Market News

Pork was lower and beef was higher on Tuesday

Cattle country was quiet on Tuesday afternoon with bids and asking prices not well defined. DTN reports they have heard of a few showlists priced around 149.00 to 150.00 in the South, and 242.00 243.00 plus in the North. The new showlists distributed on Monday are generally smaller than last week with only Kansas offering more ready steers and heifers. The cattle slaughter was estimated at 118,000 head, the same as last week, but 3,000 less than 2013.

Boxed beef cutout values are higher on moderate demand and light to moderate offerings. Choice beef is up .34 at 222.86, and select is 1.09 higher at 213.14.

Live cattle futures contracts settled 7 to 75 points lower on the Chicago Mercantile Exchange on Monday. The focus in the trade was the recent gains in corn futures as well as the market shift in the lean hog complex. Higher boxed beef values at midday gave the market a boost back from session lows. April was .07 lower at 145.27, and June settled .45 lower at 135.47.

Feeder cattle settled 15 to 77 lower. Losses developed in the feeder pit on the lack of support in live cattle futures and gains in the grain prices. Trade volume on Tuesday was very light. When corn dipped lower in most contracts and boxed beef prices were quoted as higher feeders found some support and closed at the day’s highs. April settled .77 lower at 179.22, and May was down .65 at 179.77.

Feeder cattle receipts at the Oklahoma National Stockyards on Monday totaled 5714 head. Compared to last week, feeder cattle and calves were mostly steady, with instances of 1.00 higher on cattle suitable for grass. There is continuing good demand for all classes of feeders.
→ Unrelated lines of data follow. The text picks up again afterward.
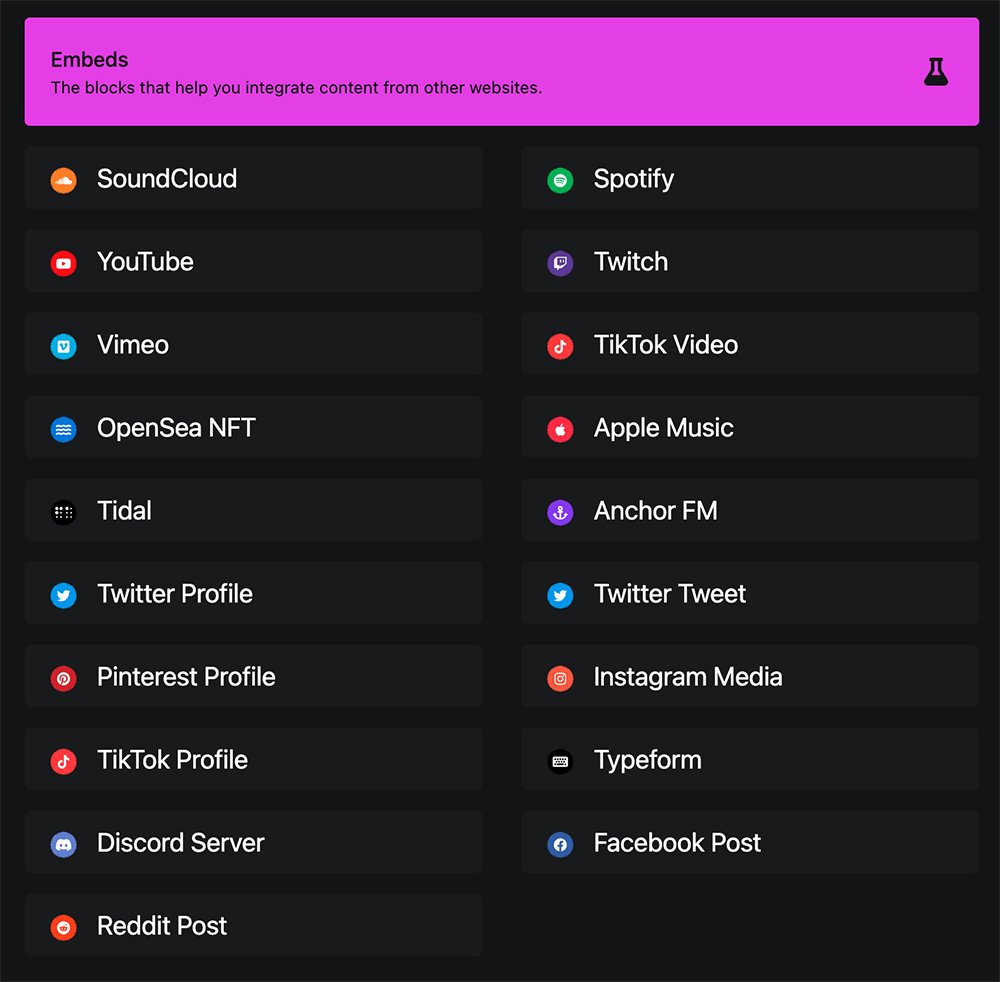Select the Reddit Post embed block
1000x982 pixels.
pyautogui.click(x=253, y=926)
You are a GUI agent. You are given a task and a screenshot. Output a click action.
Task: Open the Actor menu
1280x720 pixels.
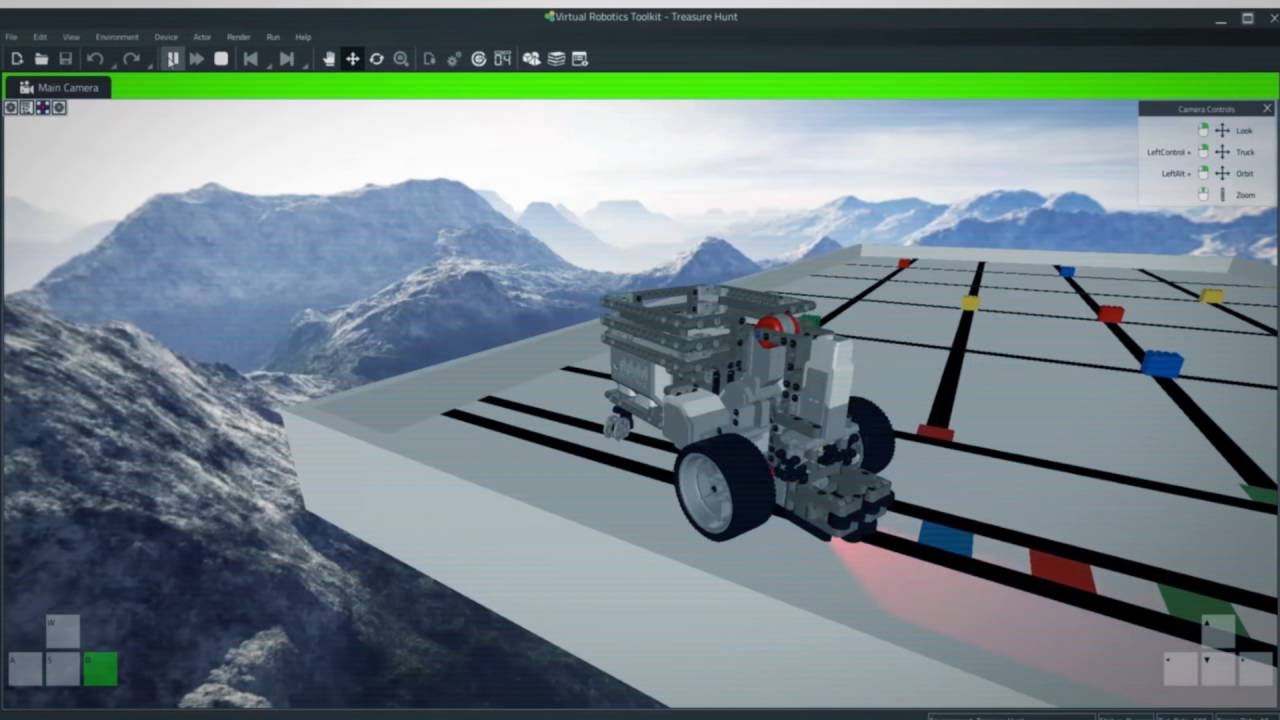[x=202, y=37]
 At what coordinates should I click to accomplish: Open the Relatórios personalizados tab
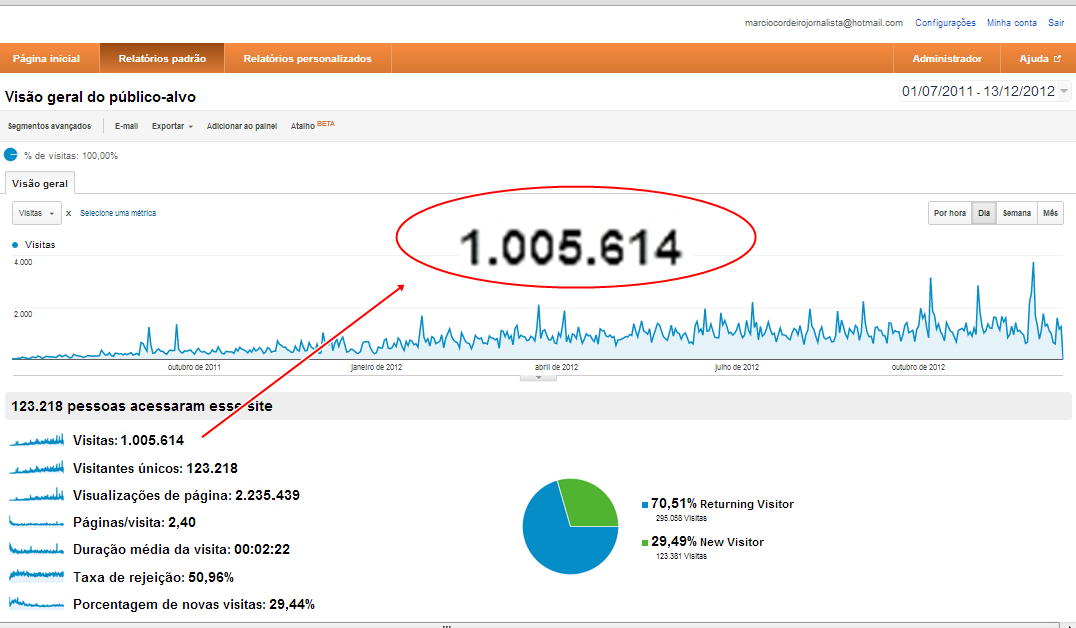[x=307, y=59]
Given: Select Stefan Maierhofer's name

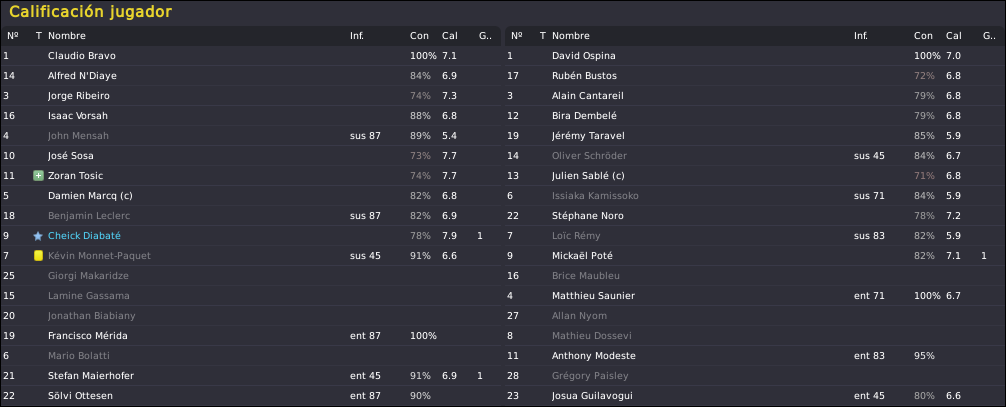Looking at the screenshot, I should [90, 376].
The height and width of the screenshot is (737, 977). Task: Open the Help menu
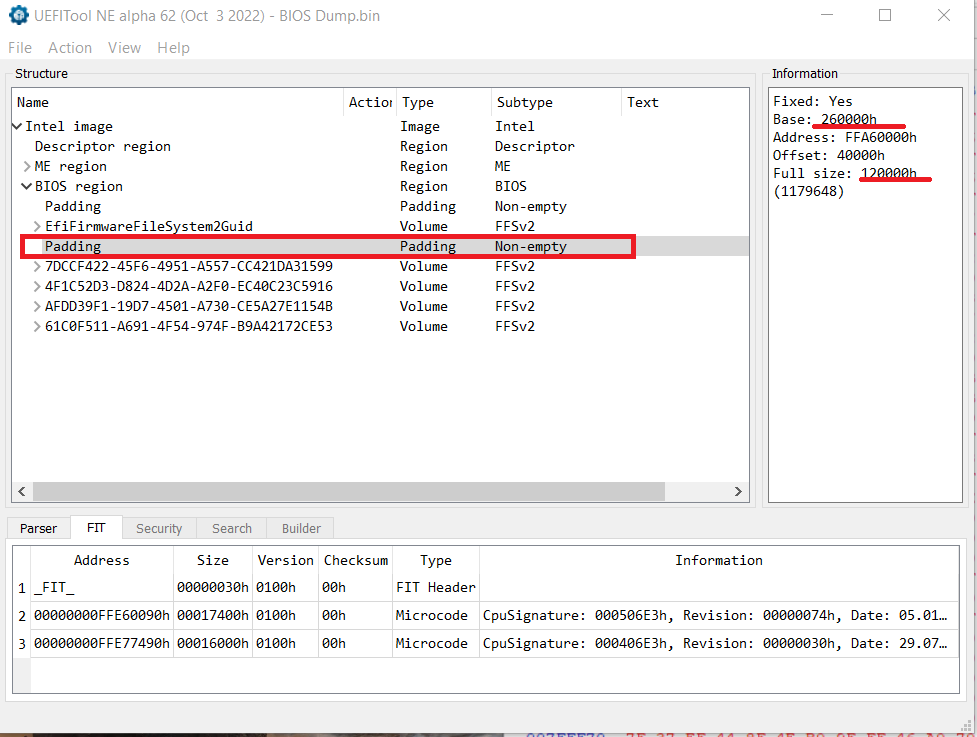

The quality of cattle offered was plain to average. Yearling feeder steers, medium and large 1weighing 650 to 700 pounds traded from 187.50 to 198.50. Yearling heifers weighing 650 to 700 pounds brought 167.50 to 178.50.

Lean hogs settled 47 higher to 115 lower on an aggressive reversal although the trading range was likely to do very little to the market from a technical standpoint. Triple digit gains were quickly replaced by mostly moderate losses in nearby contracts as traders concentrated on weaker pork values in the morning report. May settled .17 lower at 121.50, and June was down .12 at 122.32.

Barrows and gilts in the Iowa/Minnesota direct trade closed 1.36 lower at 117.56 weighted average on a carcass basis, the West was down 1.19 at 117.36. The Eastern hog market prices were not quoted due to confidentiality. Missouri direct base carcass meat price closed 2.00 to 5.00 lower from 112.00 to 114.00. Barrows and gilts in the Midwest were steady to 2.00 lower with an instance of 2.00 to 4.00 higher from 82.00 to 96.000 on a live basis.

The pork carcass value FOB plant was 2.68 lower at 121.73 in the afternoon report. Bellies, loins and ribs were responsible for the losses.

This year’s late arrival of Easter has probably been a factor in the defensive wholesale meat trade in recent weeks. But now that retailers can see beyond Lent, buying interest should start to improve.

Hog slaughter last week totaled 2.02 million head, down 2.8% from 2013 and generally supporting the relative bearish supply implications of the March 1 Hog and Pig report.

Tuesday’s hog kill was estimated at 415,000 head, 1,000 less than last week and down 7,000 head from 2013.